Selon le chasseur d’épaves, cette Route des épaves est un projet unique au Québec, dont la première phase se concentrerait sur la protection et la valorisation de cinq épaves entre le secteur du Bic et Sainte-Luce.

On a les plus belles épaves à Rimouski. De par le type d’épaves, le choix […] qui est diversifié, les épaves tridimensionnelles très bien conservées, […] relativement accessibles, [...] on a beaucoup de chances d’attirer des touristes plongeurs à Rimouski.

Samuel Côté, président des Explorateurs Sous-Marins du Saint-Laurent

L’objectif de la campagne de socio-financement lancée samedi est d’amasser 10 000 dollars. Dès la première journée, 10 % de cette somme a été comptabilisé.

Les Explorateurs Sous-Marins du Saint-Laurent se donnent la mission de promouvoir la plongée d’épaves au Québec, faire rayonner la région du Bas-Saint-Laurent et diffuser son histoire maritime. Mais pour son président, il s’agit surtout de sensibiliser les plongeurs et le grand public à la nécessité de préserver le patrimoine subaquatique.

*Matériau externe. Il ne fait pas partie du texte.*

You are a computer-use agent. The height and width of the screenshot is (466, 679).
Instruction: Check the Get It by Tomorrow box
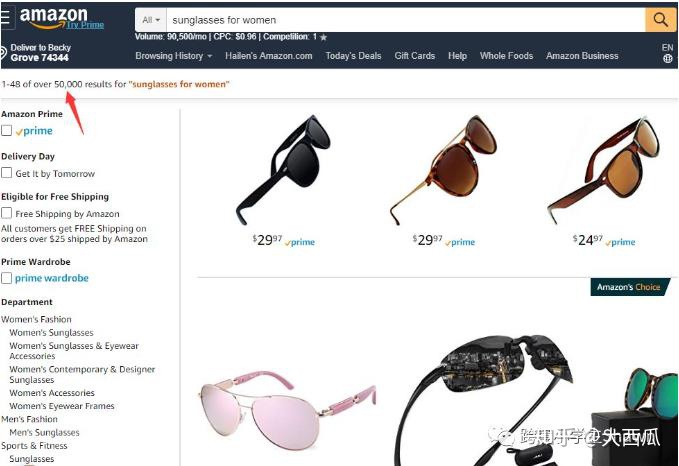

Le pillage existe toujours, mais on se dit que si on rend [les épaves] plus accessibles, on va être en mesure de les préserver davantage.

Samuel Côté, président des Explorateurs Sous-Marins du Saint-Laurent

Sur ces cinq épaves, une seule jouit de la protection des gouvernements provincial et fédéral : l’épave de l’Empress of Ireland. D’autres épaves sont plus contemporaines, mais il faut tout de même les protéger, estime Samuel Côté :

« Même si elles sont plus contemporaines, on s’imagine que dans cinquante ans, il y a des plongeurs qui vont s’y rendre et n’auront pas accès aux structures [auxquelles] les plongeurs ont accès aujourd’hui », explique-t-il.

La campagne de financement servirait à l’achat et l’installation de bouées pour baliser les épaves. De cette façon, les bateaux seraient en mesure de s’y accrocher, plutôt que de se fixer directement sur les épaves.

« Il va y avoir une économie de temps pour les plongeurs une fois qu’ils vont être arrivés sur le site, parce qu’ils vont avoir un lien direct avec l’épave », explique Samuel Côté.

Une fois les cinq épaves ciblées protégées, Samuel Côté espère pouvoir élargir cette Route des épaves tant vers l’est que vers l’ouest, jusqu'à Sainte-Flavie et Cacouna. « D’ici les prochaines années, on imagine au moins dix épaves qui vont faire partie de cette route-là », affirme-t-il.